**** Recorded information ****
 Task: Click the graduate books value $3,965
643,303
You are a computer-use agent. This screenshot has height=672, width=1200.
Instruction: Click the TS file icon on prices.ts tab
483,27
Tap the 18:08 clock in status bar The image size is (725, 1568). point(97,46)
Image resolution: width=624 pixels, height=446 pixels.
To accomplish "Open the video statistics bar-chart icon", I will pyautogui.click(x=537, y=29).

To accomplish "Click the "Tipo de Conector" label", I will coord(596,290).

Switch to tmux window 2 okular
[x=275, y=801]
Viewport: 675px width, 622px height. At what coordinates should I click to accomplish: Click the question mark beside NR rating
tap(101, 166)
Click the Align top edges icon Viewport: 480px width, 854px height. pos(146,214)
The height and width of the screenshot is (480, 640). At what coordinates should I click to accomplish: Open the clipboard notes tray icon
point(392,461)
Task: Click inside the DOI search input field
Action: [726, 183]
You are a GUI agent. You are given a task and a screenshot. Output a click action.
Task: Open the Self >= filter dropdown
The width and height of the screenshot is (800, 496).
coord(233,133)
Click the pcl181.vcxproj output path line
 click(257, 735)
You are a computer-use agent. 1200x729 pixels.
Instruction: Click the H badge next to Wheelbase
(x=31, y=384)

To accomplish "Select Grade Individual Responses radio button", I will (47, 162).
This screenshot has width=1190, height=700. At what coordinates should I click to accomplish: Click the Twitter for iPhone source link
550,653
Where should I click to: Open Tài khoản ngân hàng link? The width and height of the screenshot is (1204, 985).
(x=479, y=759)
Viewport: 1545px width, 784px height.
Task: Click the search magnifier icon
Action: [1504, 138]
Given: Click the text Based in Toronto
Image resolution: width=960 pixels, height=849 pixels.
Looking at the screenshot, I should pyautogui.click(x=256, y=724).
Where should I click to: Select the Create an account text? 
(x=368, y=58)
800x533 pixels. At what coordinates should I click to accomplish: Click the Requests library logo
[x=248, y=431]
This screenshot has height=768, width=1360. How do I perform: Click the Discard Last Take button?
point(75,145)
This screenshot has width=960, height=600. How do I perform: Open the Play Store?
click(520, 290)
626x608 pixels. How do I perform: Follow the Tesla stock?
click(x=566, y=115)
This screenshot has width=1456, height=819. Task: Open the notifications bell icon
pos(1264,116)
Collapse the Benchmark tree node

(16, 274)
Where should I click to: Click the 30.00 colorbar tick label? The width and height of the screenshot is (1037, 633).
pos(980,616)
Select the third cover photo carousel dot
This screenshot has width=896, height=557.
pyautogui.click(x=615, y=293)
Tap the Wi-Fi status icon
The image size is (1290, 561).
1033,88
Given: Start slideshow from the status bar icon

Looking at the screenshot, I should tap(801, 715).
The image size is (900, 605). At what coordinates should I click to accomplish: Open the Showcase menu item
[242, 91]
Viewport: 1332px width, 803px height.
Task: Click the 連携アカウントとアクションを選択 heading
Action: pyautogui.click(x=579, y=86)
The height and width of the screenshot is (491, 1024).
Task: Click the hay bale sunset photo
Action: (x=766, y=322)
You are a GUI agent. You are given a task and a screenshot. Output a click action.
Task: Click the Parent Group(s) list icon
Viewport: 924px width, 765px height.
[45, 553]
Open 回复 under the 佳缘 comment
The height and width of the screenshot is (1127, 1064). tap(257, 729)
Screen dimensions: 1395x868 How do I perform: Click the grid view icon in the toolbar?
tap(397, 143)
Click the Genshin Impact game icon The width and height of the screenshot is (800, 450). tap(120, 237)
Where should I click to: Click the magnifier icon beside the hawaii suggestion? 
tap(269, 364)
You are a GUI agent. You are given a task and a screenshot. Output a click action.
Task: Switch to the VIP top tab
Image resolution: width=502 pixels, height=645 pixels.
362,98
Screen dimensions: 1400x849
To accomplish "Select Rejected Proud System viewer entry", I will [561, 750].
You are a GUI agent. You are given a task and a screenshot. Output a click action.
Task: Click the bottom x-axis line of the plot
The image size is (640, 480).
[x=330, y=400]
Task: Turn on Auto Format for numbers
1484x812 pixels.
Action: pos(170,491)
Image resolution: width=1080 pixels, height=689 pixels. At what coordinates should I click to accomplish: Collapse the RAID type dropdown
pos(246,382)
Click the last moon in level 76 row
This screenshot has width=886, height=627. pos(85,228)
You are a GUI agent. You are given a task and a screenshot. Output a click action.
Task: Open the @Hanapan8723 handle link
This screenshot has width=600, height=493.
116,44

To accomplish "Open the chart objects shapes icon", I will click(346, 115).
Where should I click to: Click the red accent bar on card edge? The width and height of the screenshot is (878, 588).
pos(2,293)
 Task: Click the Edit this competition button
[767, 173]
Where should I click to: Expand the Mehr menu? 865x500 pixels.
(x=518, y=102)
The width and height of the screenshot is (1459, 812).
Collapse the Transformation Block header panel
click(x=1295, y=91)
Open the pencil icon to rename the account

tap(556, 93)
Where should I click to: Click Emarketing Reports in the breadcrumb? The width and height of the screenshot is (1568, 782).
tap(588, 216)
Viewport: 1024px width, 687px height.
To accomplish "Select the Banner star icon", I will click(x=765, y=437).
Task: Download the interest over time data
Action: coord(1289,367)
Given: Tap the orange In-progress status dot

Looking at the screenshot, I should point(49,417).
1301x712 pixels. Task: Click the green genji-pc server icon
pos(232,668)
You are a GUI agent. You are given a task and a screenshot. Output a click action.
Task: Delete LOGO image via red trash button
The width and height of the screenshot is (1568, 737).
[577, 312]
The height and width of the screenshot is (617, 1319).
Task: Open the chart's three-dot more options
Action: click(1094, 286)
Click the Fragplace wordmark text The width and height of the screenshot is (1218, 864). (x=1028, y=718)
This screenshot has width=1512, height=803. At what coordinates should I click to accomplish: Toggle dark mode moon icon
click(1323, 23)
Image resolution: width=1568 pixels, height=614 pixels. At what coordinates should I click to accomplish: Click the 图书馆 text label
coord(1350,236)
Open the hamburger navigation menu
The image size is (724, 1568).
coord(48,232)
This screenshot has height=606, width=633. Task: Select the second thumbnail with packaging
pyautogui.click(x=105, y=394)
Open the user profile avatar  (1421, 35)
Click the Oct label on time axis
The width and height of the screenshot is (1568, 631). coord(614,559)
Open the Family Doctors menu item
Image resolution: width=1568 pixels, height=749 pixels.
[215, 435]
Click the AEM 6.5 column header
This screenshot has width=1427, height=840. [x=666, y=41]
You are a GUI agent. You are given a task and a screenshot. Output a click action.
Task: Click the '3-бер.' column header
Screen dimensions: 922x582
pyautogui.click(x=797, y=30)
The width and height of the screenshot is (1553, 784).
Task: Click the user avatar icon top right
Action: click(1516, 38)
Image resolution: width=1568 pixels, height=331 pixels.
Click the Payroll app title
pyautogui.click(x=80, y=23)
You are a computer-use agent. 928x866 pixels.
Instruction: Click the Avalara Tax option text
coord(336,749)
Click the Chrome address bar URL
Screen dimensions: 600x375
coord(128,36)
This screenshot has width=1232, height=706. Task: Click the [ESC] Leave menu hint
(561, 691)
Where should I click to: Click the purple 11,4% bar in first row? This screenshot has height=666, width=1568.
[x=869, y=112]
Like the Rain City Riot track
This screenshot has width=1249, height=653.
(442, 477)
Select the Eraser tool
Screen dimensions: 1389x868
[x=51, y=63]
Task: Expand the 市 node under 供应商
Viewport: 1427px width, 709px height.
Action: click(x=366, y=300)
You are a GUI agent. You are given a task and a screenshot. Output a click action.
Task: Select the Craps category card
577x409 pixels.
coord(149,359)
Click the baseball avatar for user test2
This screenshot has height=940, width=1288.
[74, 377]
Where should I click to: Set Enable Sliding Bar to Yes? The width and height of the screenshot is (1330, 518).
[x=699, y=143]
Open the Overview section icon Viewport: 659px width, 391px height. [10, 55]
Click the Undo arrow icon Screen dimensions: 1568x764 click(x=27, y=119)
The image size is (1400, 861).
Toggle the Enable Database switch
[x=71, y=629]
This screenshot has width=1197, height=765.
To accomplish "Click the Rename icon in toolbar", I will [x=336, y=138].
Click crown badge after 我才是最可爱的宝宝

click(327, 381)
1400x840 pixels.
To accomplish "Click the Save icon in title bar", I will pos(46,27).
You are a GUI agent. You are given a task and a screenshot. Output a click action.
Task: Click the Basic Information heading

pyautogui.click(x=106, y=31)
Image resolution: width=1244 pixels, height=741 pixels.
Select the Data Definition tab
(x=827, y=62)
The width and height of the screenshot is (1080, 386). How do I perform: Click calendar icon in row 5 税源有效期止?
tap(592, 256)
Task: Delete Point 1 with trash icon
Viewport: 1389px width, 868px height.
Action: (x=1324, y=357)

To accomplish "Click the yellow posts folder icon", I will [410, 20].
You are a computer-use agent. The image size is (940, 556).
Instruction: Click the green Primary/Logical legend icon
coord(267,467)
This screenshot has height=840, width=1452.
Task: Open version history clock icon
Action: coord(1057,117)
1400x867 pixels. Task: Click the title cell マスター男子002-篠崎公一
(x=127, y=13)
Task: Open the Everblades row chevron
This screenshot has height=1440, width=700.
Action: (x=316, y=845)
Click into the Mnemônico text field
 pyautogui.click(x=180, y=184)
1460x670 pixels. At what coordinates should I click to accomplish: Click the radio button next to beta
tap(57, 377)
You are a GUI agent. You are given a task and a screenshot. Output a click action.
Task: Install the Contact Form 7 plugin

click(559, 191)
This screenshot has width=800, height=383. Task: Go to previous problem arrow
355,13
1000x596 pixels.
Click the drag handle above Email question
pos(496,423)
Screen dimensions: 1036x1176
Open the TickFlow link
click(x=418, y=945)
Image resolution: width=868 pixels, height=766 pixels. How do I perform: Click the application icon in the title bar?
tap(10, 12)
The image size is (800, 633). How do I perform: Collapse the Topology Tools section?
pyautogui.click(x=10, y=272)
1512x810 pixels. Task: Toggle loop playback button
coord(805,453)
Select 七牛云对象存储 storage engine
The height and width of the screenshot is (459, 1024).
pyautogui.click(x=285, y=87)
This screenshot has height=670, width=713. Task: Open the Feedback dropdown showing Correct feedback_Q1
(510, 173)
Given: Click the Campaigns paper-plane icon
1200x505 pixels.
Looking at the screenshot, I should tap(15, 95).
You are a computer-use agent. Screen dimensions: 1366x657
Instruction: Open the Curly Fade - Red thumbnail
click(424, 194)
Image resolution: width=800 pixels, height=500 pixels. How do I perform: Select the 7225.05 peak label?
****
◆ What the exercise asks: Give the data between the line holding "Open 回复 under the 佳缘 comment" and the line holding "Click the Genshin", inclusive, as a Markdown table with the columns Row and Line, one row per line and no rows for blank lines.

◆ Written solution:
| Row | Line |
|---|---|
| 1 | Open 回复 under the 佳缘 comment |
| 2 | The height and width of the screenshot is (1127, 1064). tap(257, 729) |
| 3 | Screen dimensions: 1395x868 How do I perform: Click the grid view icon in the toolbar? |
| 4 | tap(397, 143) |
| 5 | Click the Genshin Impact game icon The width and height of the screenshot is (800, 450). tap(120, 237) |